What if Ebola returns?
January 27, 2018Bad news has come from Nigeria to begin the year: The World Health Organization (WHO) has reported five new cases of Lassa fever. A 15-year-old boy has died. The three nurses who treated him are also dead. A fourth is in hospital. According to reports by the WHO, 127 people have died of Lassa fever since December 2016.
The viral illness is a hemorrhagic fever. It is highly infectious and can cause death. Besides Lassa fever, there are also Ebola, Marburg fever and the Crimean-Congo fever. Such virused can spread easily between people.
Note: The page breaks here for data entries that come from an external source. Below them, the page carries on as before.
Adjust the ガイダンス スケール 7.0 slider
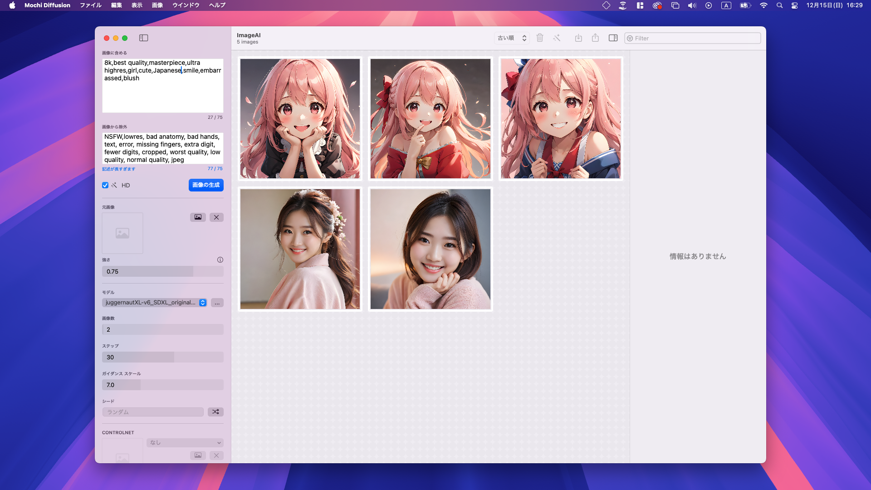This screenshot has height=490, width=871. tap(163, 385)
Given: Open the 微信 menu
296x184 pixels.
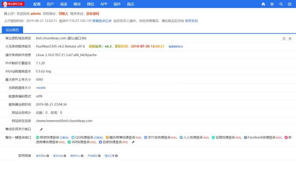Looking at the screenshot, I should tap(90, 4).
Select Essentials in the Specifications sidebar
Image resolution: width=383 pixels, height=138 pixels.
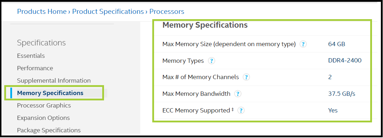point(31,56)
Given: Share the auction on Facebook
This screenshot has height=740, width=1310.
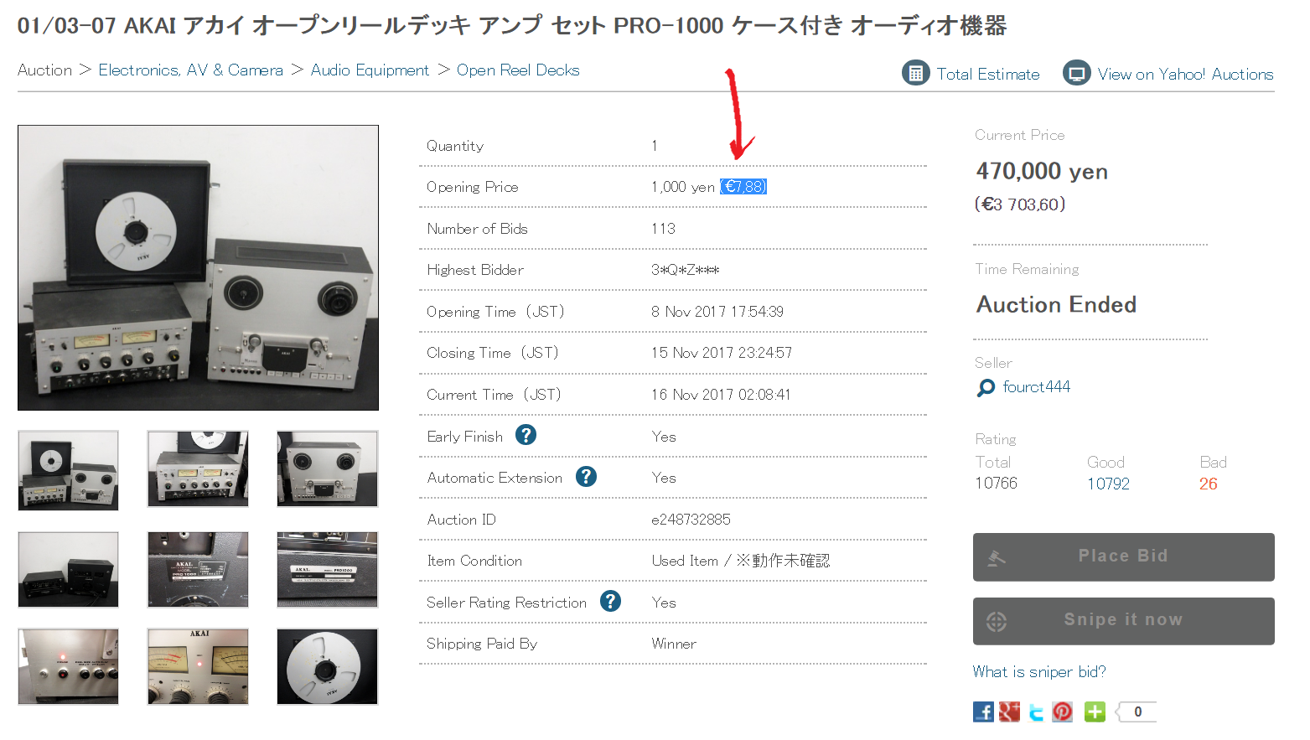Looking at the screenshot, I should (x=983, y=712).
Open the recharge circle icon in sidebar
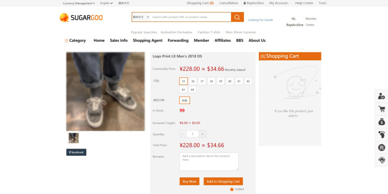This screenshot has width=388, height=194. click(x=382, y=147)
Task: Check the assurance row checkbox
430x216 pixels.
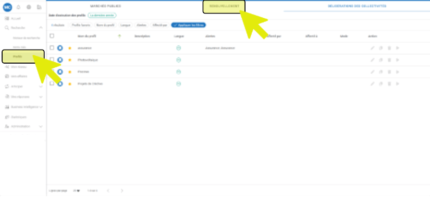Action: (52, 48)
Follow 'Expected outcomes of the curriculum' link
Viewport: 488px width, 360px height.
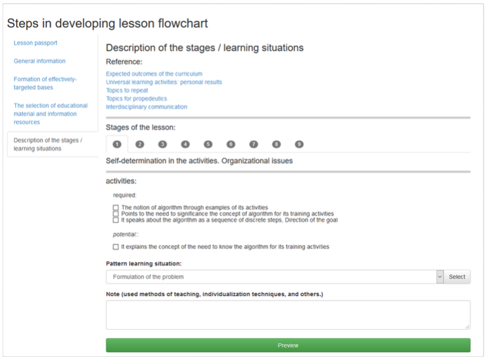154,74
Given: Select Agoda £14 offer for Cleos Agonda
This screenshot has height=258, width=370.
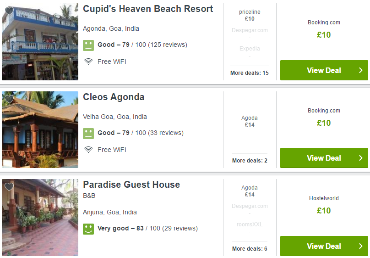Looking at the screenshot, I should tap(250, 121).
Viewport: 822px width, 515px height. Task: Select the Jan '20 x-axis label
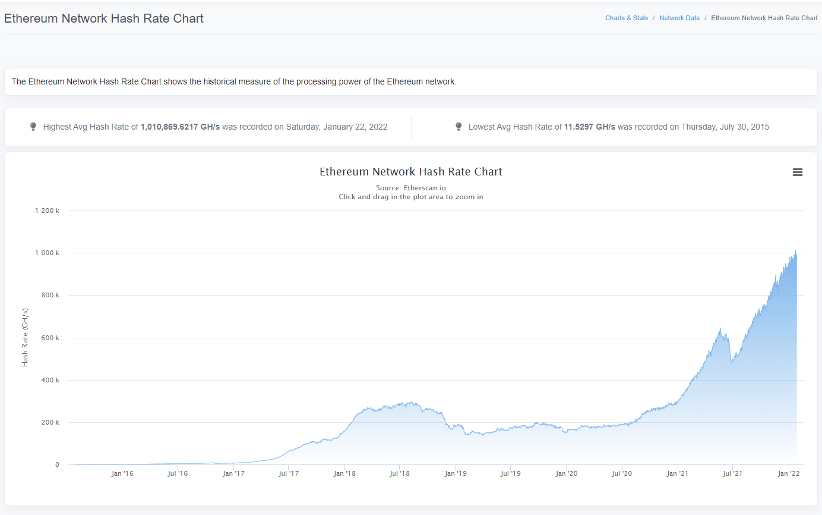(566, 473)
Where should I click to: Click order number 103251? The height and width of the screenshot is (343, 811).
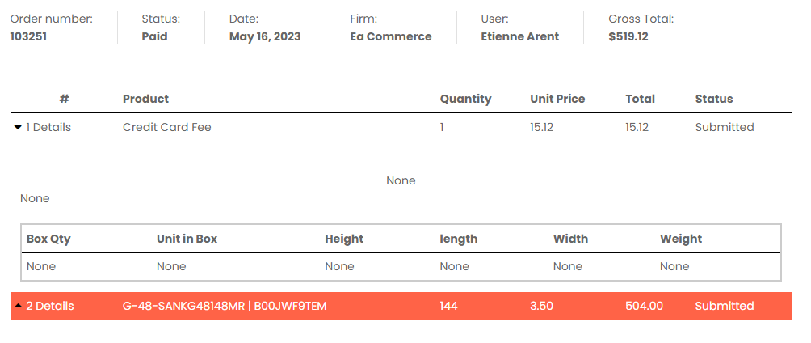(28, 36)
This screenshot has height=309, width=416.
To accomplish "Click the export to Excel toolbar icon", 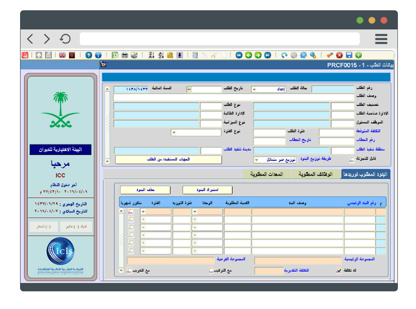I will tap(115, 55).
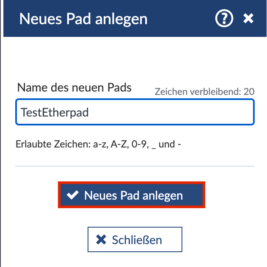Click the word Schließen on the close button
Viewport: 267px width, 267px height.
pos(137,240)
Animals such as bats and apes can also transmit the viruses to human beings.
The worst-case scenario would lead to an epidemic such as the 2014-2015 outbreak in West Africa, in which 28,000 people in Sierra Leone, Liberia and Guinea were infected and 11,300 died, according to the WHO. A group of researchers found out that West Africa in particular is prone to such epidemics. "Factors all come together in parts of West Africa to make it vulnerable," said Peter Horby, a professor of emerging infectious diseases and global health at the University of Oxford. And we saw that demonstrated rather terribly during the West Africa Ebola outbreak."
'Number of factors'
Horby took part in a study that was published by the medical journal The Lancet last autumn. "The work that we did was looking at a number of factors," he said. "One was the presence of the right ecological niche for the animals that harbor the viruses. And then we looked at the population density of humans and the vulnerability of society in terms of health care quality and income to be able to control outbreaks."
On the risk map, West Africa is highlighted as a vulnerable area, Horby said. He added that other parts of Africa are equally vulnerable to different kinds of outbreaks. So, according to the study, the risk of bloodsucking insects passing on the Crimean-Congo fever to people in the Sahel region and in the Horn of Africa is likewise very high. As for the Lassa fever, the risk is limited to West Africa, especially areas in Guinea and Nigeria.
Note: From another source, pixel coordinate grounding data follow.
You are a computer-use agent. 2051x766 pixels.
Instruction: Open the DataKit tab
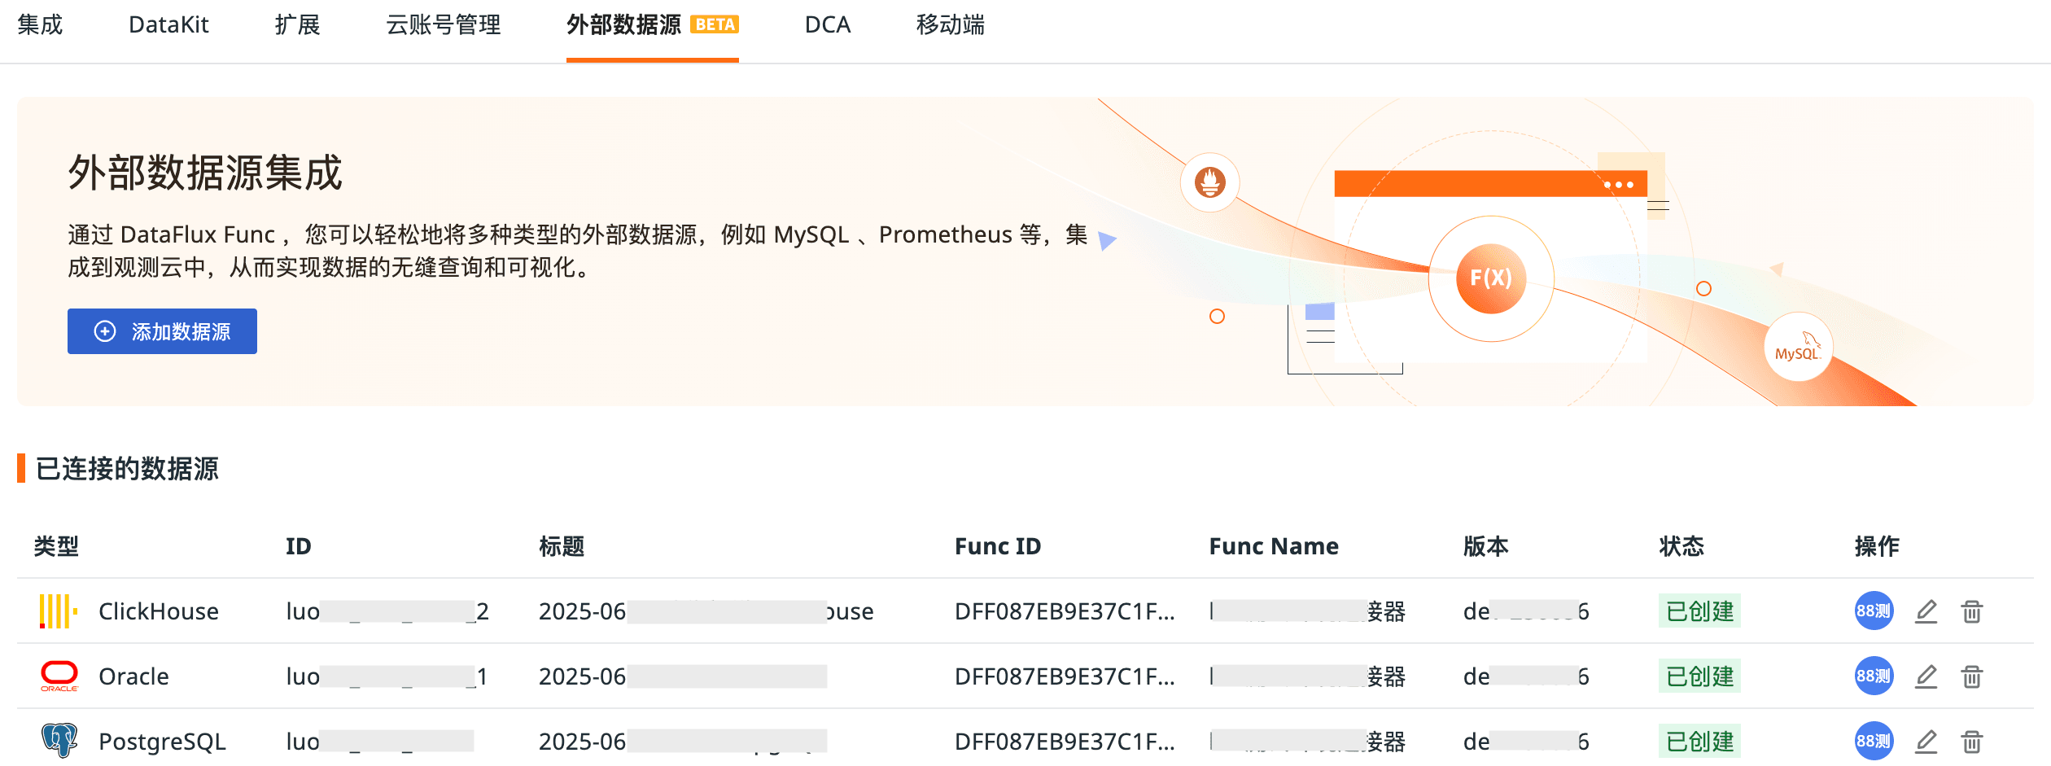click(168, 25)
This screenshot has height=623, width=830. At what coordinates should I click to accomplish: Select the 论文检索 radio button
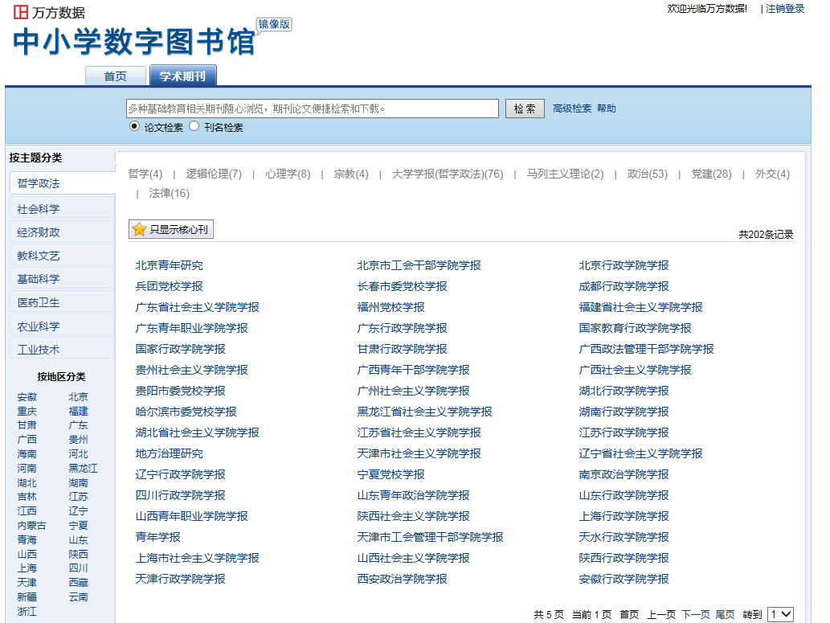point(134,126)
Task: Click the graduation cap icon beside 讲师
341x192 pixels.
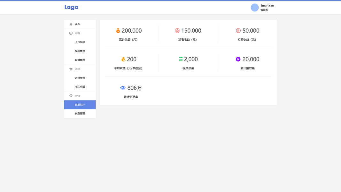Action: point(71,69)
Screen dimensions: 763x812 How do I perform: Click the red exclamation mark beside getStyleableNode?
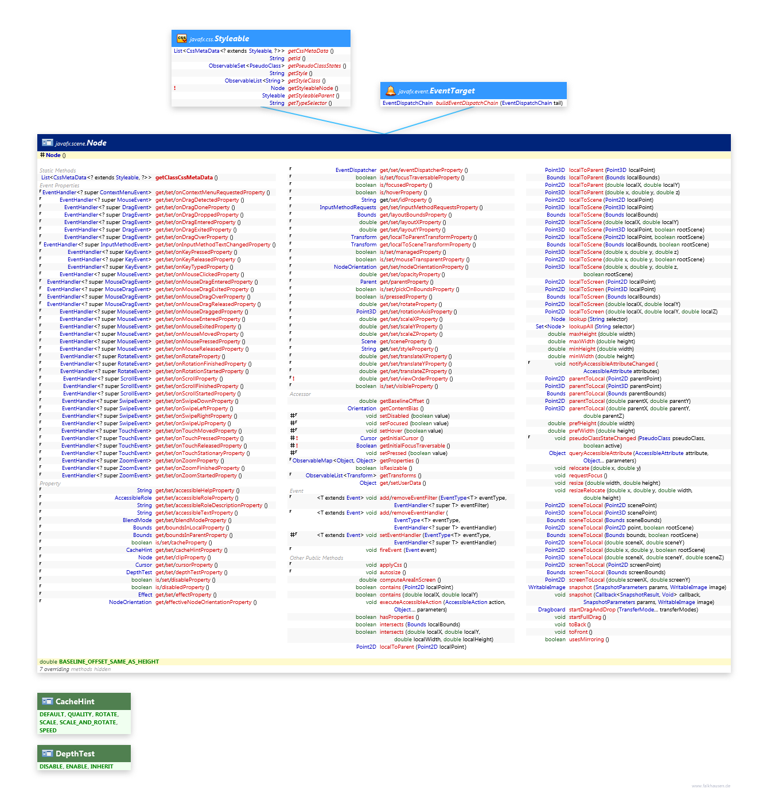click(175, 88)
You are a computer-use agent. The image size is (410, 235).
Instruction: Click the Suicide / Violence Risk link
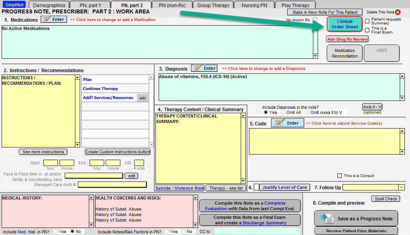180,188
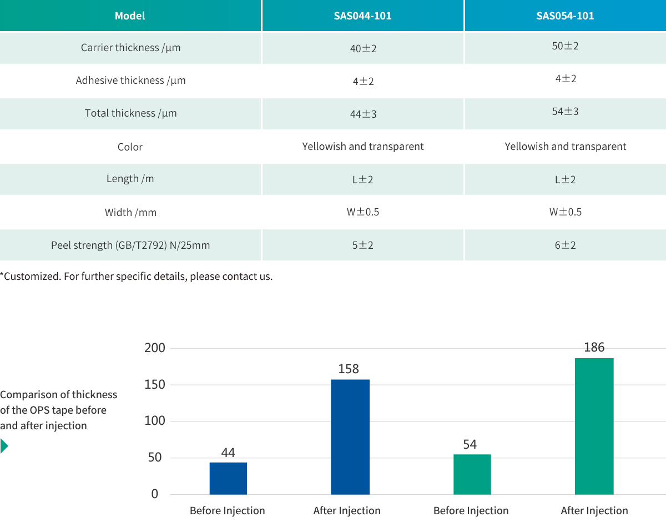The image size is (666, 527).
Task: Click the green bar labeled 54
Action: 472,474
The Democratic Republic of Congo, in Central Africa, also has frequent Ebola outbreaks, "but they are usually not as big as the ones we saw in West Africa," Horby said. This is because the disease often shows up in remote and less-populated areas, generally leading to only a few infections. "But they are well used to responding to hemorrhagic fever outbreaks," Horby added. The virus was last recorded in Congo last summer, when four people died. The WHO praised the quick and effective reaction. Horby called the Democratic Republic of Congo, "which obviously has its own difficulties in terms of poverty," a "good example of what can be done even with poor resources."
Nevertheless, much must be invested into the health system, Horby said. "The real need is the human resources. And the number of public health professionals, doctors and nurses in some countries in West Africa is extremely low." Vaccines and medicine also have to be developed. Though there is an Ebola vaccine, it is yet to be authorized. As from March, a European-African network of research facilities in 13 countries intends to work together to make sure that the vaccines and the medicine can be tested and developed further.
The Ivory Coast was spared three years ago. But the worst effects of Ebola in neighboring Guinea and Liberia made Ivorians and their neighbors more sensitized, said Luc Kouadio, who is from the Ivory Coast. He is a professor of hygiene and public health at the Felix Houphouet-Boigny University in Abidjan. Like Horby, he said the main problem was the poorly equipped health systems in the region. "If there is anything good that came from this outbreak, it is that we are now prepared," he said. "People are now aware of their health and are well-informed. The appropriate mechanisms can now be quickly implemented. But we should not rest on that! We need to keep examining our capacities and systems."